Спустя десять дней десятки зажигательных бомб упали на Главное здание университета и ректорский флигель. Хладнокровно, умело и уверенно боролись с огнем бойцы команды МПВО Главного здания. Особое мужество проявили ассистенты Скрыпникова и Шилова. 25 ноября в здание университетского общежития на 5-й линии Васильевского острова попала тяжелая фугасная бомба. Под развалинами разрушенного здания оказались погребенными студенты и жильцы дома. Для спасения заживо погребенных и извлечения из-под развалин трупов сняли с занятий и направили на 5-ю линию десятки студентов. Многие из жильцов дома погибли, но многих удалось спасти. Одну студентку, заваленную обломками, удалось освободить только через двое суток. Это время ее поили и кормили через специально проделанное отверстие. Прошло еще два дня, и эта студентка успешно сдала зачет. «И это понятно! Каждый новый день в осажденном, голодающем и замерзающем Ленинграде приносил столько примеров еще более замечательной выдержки и подлинного героизма...» — пишет профессор О. Л. Вайнштейн. [Ленинградский университет. 1819—1944. М., 1945, с. 157.]
7 декабря в районе университета упали три тяжелые фугасные бомбы. Перед этим на крыше исторического факультета бойцы МПВО из числа сотрудников госпиталя и студентов гасили «зажигалки», как стали называть зажигательные бомбы. Зенитные орудия, стоявшие на Стрелке Васильевского острова, открыли частый огонь, но прерывистое гудение немецких самолетов не смолкало. Затем раздался глухой удар, без взрыва.
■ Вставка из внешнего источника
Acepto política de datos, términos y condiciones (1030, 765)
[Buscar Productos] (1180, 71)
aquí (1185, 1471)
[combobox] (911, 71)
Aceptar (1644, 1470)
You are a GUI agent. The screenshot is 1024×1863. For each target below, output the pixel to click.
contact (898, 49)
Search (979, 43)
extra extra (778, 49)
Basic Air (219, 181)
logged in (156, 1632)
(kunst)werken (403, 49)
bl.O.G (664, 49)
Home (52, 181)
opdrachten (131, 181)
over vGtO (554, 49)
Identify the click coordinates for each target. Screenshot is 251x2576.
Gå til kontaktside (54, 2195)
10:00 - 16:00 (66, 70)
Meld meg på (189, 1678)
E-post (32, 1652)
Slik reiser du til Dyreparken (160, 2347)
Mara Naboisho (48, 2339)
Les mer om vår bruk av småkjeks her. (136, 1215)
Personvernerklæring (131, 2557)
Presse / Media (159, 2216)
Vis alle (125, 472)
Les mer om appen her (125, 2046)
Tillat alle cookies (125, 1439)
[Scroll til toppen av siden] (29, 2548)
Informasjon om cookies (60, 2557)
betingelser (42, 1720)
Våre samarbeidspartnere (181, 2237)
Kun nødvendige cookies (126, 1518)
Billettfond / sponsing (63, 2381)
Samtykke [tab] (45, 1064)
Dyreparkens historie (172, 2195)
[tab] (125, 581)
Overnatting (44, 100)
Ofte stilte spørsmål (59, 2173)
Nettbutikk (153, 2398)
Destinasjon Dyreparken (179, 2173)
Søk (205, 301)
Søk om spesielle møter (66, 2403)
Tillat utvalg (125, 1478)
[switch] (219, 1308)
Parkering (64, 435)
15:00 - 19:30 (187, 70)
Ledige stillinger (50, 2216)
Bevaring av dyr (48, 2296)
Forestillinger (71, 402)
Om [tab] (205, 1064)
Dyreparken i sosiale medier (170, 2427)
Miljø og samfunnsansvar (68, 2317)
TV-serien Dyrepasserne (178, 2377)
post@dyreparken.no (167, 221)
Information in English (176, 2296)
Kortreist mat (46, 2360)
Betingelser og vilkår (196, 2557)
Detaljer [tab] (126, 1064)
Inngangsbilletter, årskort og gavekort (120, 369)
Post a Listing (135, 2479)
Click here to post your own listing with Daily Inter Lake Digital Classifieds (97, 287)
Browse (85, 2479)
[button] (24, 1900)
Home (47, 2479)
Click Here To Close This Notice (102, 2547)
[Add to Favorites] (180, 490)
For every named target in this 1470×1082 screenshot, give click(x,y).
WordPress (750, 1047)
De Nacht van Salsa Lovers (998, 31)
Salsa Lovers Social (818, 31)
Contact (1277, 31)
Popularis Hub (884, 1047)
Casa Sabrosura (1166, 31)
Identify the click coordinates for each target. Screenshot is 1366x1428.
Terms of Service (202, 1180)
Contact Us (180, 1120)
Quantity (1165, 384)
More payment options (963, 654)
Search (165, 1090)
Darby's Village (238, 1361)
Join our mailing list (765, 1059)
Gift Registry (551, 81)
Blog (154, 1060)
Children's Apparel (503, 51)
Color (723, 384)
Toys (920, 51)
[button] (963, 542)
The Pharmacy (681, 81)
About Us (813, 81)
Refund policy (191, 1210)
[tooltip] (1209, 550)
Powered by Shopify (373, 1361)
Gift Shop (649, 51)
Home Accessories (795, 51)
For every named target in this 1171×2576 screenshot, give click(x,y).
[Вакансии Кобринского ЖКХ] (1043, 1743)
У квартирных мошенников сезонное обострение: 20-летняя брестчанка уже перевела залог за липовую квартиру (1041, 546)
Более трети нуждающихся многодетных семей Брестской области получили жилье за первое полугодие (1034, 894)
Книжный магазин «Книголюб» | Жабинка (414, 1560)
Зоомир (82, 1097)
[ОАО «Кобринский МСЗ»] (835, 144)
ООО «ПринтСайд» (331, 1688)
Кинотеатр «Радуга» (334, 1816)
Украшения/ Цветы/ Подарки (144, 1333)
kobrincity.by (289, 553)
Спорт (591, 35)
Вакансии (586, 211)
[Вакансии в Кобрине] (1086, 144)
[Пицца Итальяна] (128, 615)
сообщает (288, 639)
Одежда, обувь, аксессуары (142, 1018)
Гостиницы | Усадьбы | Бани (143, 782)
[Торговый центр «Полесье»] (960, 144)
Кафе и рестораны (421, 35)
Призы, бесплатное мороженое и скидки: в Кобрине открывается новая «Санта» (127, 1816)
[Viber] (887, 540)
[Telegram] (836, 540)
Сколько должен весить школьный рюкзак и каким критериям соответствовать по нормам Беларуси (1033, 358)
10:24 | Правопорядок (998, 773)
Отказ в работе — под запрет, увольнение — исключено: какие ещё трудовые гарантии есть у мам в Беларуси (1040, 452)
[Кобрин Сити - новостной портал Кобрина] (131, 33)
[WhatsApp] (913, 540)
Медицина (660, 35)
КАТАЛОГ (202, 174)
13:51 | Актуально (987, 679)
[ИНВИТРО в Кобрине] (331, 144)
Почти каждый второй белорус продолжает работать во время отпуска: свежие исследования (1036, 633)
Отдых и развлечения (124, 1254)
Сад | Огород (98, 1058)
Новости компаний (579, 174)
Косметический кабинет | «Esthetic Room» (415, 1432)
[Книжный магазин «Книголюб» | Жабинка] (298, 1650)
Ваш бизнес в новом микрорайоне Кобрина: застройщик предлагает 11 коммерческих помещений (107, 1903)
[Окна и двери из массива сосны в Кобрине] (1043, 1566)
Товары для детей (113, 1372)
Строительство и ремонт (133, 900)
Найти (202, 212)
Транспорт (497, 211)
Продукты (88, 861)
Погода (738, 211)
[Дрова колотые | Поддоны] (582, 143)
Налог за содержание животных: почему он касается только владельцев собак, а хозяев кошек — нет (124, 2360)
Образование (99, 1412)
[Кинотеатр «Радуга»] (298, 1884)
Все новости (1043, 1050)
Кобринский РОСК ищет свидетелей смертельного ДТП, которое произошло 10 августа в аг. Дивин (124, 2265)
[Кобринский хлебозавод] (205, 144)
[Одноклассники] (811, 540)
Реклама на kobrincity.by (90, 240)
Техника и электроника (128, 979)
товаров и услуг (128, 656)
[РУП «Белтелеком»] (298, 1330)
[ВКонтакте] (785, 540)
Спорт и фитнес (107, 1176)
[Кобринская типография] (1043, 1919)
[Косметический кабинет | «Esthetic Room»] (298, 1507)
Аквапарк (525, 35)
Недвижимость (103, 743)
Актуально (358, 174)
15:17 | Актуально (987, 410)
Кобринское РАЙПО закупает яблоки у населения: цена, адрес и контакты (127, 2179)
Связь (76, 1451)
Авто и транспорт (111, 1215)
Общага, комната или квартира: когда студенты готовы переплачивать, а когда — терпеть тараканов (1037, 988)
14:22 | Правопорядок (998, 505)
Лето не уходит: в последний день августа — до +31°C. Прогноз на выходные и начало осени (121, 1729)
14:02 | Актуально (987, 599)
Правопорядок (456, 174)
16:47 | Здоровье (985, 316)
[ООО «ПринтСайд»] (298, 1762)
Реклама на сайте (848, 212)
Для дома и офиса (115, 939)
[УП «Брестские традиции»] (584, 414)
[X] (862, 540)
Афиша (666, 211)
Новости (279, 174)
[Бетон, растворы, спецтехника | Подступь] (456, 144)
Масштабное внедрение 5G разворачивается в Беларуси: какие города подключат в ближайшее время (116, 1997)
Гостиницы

Опытное ухо ленинградцев определило — бомба замедленного действия. И сразу же один за другим — два взрыва страшной силы. Одна из бомб попала в Малую Неву, у моста Строителей и повредила набережную. Другая взорвалась в университетском Ботаническом саду. Третья бомба, бомба замедленного действия, упала у входа в университетскую столовую. И не взорвалась. Утром столовую огородили передвижными заборами, выселили жителей из окружающих столовую домов. Прибыл отряд саперов МПВО. Саперы, у которых не хватало сил, истощенные, как все ленинградцы, приступили к обезвреживанию бомбы. Работали осторожно, медленно, на жестоком морозе. В университете и в госпитале с напряжением следили за их работой. Наконец, на третий день саперы обезвредили взрыватель. Бомба стала неопасной. Все облегченно вздохнули. И вдруг раздался страшный взрыв. Оказалось, что бомба имела второй взрыватель. Многие герои-саперы погибли. Одного из них, Е. М. Куракина, спасло только своевременное переливание крови. Кровь дала Э. Л. Золотницкая. [Ленинградский университет. 1819—1944. М., 1945, с. 156—157; Грачев Ф. Ф. Записки военного врача. Л., 1970, с. 92—95.]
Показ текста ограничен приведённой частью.